The river takes its source under the name Karakush dere at an altitude of 709 m on the southwestern slopes of the Chukata Ridge of the eastern Rhodope Mountains, about one kilometer from the village of Cherna Niva. Until the village of Perperek it flows in southeastern direction in a wide sparsely forested. Downstream from the village the river takes a large bend to the southwest. Shortly before flowing into the Studen Kladenets Reservoir on the Arda at an altitude of 227 m, the river forms a gorge between the elevations of Kartalkaya (563 m) to the west and Yumrukkaya (587 m) to the east, which is now almost flooded by the reservoir. It drains the ridges of Chukata and Kayadzhik.

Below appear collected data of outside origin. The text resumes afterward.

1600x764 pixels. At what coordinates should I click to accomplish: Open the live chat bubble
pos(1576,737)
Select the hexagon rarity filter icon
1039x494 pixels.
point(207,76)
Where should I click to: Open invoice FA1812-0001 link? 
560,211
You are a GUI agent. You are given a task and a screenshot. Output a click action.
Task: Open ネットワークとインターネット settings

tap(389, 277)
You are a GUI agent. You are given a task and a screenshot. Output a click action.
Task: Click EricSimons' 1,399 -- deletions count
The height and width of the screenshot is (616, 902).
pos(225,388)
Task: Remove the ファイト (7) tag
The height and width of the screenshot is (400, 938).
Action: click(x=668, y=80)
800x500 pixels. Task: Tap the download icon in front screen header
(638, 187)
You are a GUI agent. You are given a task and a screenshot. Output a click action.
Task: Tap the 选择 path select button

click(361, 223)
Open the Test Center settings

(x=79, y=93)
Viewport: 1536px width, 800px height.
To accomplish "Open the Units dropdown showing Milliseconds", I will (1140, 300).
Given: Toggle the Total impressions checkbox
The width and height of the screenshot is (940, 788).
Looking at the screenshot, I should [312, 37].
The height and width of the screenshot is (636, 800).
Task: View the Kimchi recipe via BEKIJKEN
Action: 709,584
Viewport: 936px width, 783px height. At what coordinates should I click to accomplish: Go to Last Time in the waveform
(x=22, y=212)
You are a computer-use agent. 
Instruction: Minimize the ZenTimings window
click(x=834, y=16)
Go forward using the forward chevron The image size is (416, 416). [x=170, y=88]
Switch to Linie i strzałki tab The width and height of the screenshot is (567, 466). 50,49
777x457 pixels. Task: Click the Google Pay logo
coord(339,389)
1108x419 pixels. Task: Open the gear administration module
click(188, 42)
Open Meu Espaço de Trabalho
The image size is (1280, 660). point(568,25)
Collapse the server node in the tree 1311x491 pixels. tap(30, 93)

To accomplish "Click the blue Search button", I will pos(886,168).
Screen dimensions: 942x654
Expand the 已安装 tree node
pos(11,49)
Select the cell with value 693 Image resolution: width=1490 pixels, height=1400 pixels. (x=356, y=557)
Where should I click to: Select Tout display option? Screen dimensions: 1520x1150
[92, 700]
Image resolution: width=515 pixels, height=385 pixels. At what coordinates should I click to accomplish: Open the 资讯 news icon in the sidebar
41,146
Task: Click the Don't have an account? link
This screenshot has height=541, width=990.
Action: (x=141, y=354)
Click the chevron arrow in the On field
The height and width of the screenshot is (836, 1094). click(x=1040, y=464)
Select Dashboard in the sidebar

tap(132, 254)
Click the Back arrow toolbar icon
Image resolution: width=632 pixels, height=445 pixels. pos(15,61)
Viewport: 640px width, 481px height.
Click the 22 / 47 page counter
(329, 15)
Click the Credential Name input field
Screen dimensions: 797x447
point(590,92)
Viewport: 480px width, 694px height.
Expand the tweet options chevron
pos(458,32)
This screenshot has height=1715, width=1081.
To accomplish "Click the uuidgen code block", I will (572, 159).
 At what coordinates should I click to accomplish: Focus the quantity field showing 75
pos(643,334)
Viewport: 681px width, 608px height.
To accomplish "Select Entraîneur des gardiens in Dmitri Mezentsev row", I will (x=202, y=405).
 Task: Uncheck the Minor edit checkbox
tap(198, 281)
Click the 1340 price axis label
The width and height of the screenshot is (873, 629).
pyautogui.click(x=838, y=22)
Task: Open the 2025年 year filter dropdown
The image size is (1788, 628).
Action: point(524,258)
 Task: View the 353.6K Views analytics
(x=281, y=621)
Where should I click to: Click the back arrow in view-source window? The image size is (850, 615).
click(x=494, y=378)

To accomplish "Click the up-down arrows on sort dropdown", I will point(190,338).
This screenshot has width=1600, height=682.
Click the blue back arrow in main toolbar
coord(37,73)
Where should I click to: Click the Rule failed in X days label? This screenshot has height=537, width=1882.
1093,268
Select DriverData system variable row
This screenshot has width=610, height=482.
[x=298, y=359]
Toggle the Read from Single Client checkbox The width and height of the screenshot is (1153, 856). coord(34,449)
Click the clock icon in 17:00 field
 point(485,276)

Its drainage basin covers a territory of 220 km^{2}, or 3.8% of the Arda's total. The river has predominantly rain feed. The average annual flow at the village of Chiflik is 2.2 m^{3}/s.

== Settlements and economy ==
The Perperek flows entirely in Kardzhali Province. There are 14 villages along its course — Daskalovo, Yabalcheni, Chernoochene and Barza Reka in Chernoochene Municipality, and Tri Mogili, Stremovo, Lyulyakovo, Gorna krepost, Dolna krepost, Murgovo, Chiflik, Madrets, Perperek and Svatbare in Kardzhali Municipality. Its waters are utilized for irrigation.

A 3 km stretch of the third class III-507 road Haskovo–Most–Kardzhali follows its valley between Perperek and Madrets. Along the gorge in its lower course runs a section of railway line No. 4 Ruse–Stara Zagora–Podkova served by the Bulgarian State Railways.

Between the villages of Gorna Krepost and Dolna Krepost are located the ruins of the ancient Thracian city and later medieval fortress of Perperikon.